### Required work
Decide whether each statement below agrees with the text on intelligent well technology for commingled production, answering yes or no and quoting the deciding words of the text. 1. Gulf of Mexico shelf operators have considered intelligent well technology for accelerating production. 2. The Minerals Management Service is easing restrictions on the size of reserves to which commingling may be applied. 3. At a minimum, flow control requires the ability to choke each interval.

### Excerpt provided

In the United States, stacked reservoirs in the Gulf of Mexico have typically been exploited by sequential development10. Gulf of Mexico shelf operators perceive that intelligent well flow control valves are to be used in the same way, replacing the plug back intervention in the sequential development method with the closing of the downhole flow control valve. Operators have not considered using intelligent well technology for commingling and accelerating or optimizing production.
However, the Minerals Management Service (MMS), recognizing the increasing costs of offshore development in the Gulf of Mexico, is easing the restrictions on the size of reserves to which commingling may be applied. The objective of this change in policy is to maximize the ultimate recovery and prevent waste of natural resources11,12. The evolution of intelligent well technology has played a significant part in this change of policy as a proven enabler for controlled commingling.
Elements Necessary for Controlled Commingling
In order to tackle the concerns and issues of the government agencies and the operators of commingled wells, intelligent well solutions must address the following issues:
- Flow Control
- Well Integrity
- Reservoir Management
Flow Control refers to the ability, at a minimum, to open or shut off a zone or reservoir in a commingled well at will, an unlimited number of times, without intervention. Higher-level intelligent well systems offer the ability to restrict flow or choke each particular interval. The ability to shut-off zones is important to prevent cross flow between reservoirs and to exclude production of unwanted effluent (water, gas). The ability to choke zones is important to balance production between reservoirs, particularly in tertiary recovery schemes. Also key is the operability of the flow control, that is, the reliability and ability to perform the desired function on demand over time.

[Recorded data]

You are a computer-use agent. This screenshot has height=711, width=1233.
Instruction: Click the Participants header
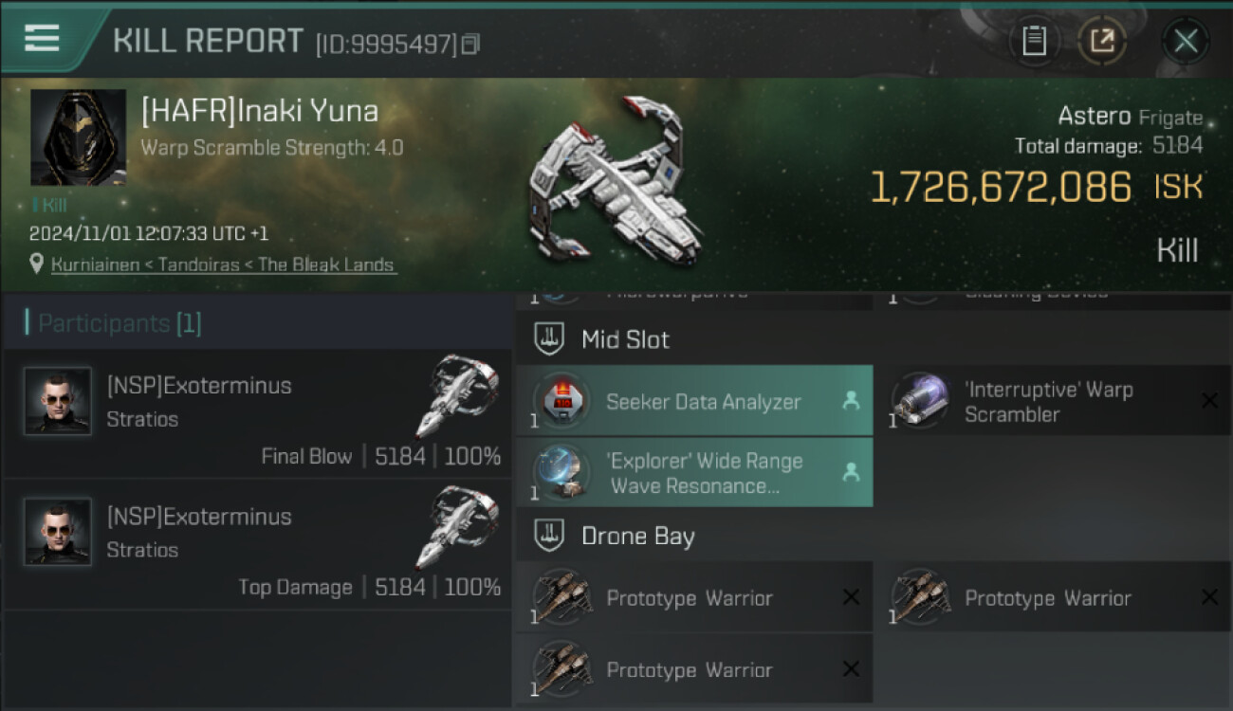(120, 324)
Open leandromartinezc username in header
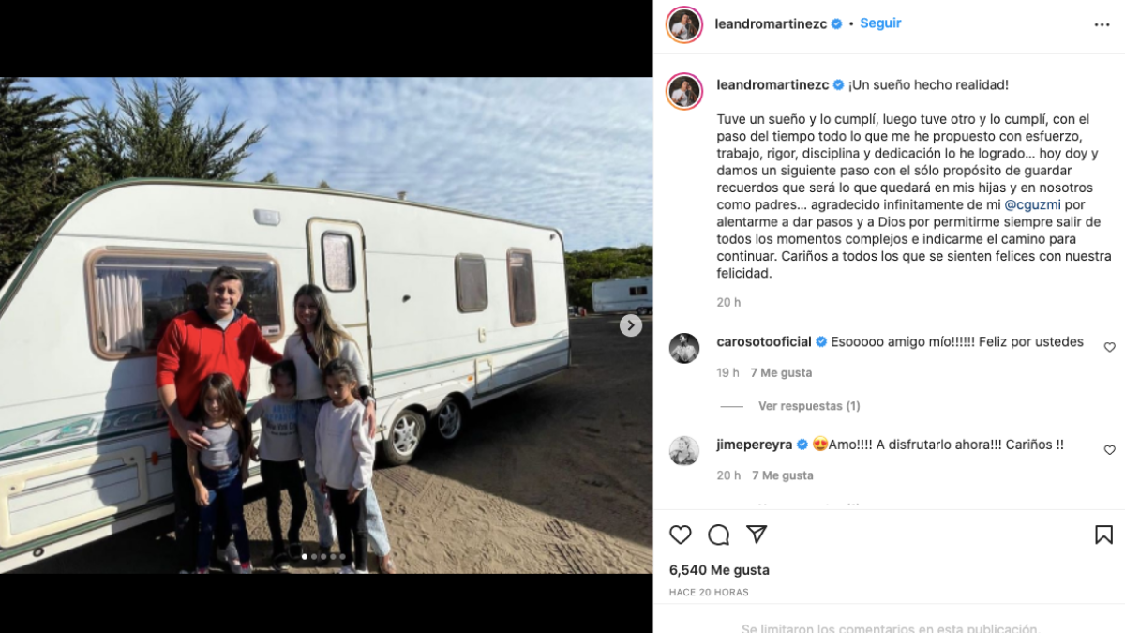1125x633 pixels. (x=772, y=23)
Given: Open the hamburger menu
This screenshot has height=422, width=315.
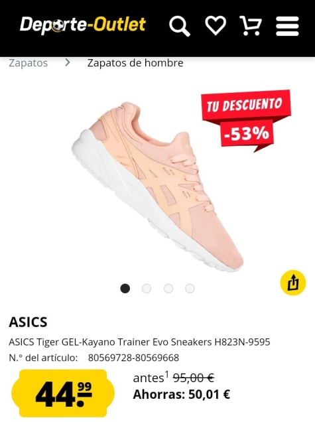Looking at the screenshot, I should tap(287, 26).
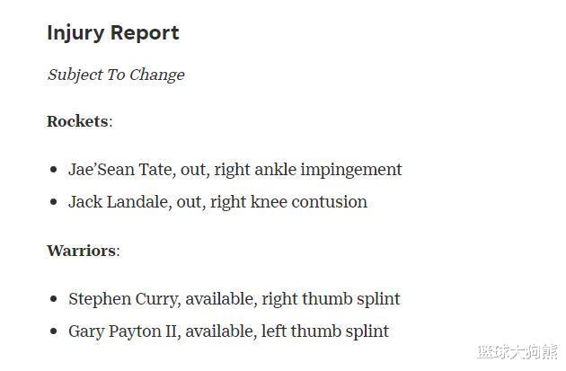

### Task output
1. No: "Operators have not considered using intelligent well technology for commingling and accelerating or optimizing production."
2. Yes: "is easing the restrictions on the size of reserves to which commingling may be applied"
3. No: "Higher-level intelligent well systems offer the ability to restrict flow or choke each particular interval."